Source data
|---|
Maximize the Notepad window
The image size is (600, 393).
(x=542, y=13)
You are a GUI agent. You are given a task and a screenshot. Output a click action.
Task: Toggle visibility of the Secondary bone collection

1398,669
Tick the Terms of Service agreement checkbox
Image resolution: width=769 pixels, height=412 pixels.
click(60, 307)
|---|
Instructions to follow: Copy out every line of the records above word for word.

Reply:
Maximize the Notepad window
The image size is (600, 393).
(x=542, y=13)
You are a GUI agent. You are given a task and a screenshot. Output a click action.
Task: Toggle visibility of the Secondary bone collection

1398,669
Tick the Terms of Service agreement checkbox
Image resolution: width=769 pixels, height=412 pixels.
click(60, 307)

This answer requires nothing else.